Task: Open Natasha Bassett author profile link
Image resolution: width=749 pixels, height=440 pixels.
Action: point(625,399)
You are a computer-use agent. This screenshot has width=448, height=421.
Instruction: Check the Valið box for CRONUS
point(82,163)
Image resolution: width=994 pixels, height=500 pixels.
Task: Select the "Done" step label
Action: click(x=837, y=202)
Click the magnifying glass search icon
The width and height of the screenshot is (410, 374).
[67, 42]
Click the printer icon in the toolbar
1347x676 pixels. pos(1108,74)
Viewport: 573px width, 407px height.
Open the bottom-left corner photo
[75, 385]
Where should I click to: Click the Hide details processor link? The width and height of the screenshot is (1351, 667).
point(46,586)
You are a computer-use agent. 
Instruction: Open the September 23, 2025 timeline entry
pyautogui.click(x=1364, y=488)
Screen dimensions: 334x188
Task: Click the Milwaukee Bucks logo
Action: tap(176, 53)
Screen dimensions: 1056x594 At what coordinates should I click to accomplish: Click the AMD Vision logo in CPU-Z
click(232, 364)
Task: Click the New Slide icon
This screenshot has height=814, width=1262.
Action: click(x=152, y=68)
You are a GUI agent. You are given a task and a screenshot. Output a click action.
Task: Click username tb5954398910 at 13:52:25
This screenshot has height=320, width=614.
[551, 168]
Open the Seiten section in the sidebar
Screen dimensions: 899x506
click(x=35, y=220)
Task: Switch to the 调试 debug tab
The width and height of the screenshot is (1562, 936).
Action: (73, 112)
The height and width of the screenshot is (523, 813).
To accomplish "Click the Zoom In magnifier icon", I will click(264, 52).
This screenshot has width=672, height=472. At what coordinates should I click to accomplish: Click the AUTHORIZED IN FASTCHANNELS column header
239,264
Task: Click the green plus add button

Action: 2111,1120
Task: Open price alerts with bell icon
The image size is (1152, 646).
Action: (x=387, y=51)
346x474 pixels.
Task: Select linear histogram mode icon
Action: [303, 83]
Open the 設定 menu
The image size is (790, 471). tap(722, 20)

_Given instruction:_
Extract every line from the items above that contains the string "what", matching case exactly.

_Full solution:_
Screen dimensions: 1056x594 At what coordinates should I click to accomplish: Click the AMD Vision logo in CPU-Z
This screenshot has width=672, height=472. At what coordinates should I click to accomplish: Click the AUTHORIZED IN FASTCHANNELS column header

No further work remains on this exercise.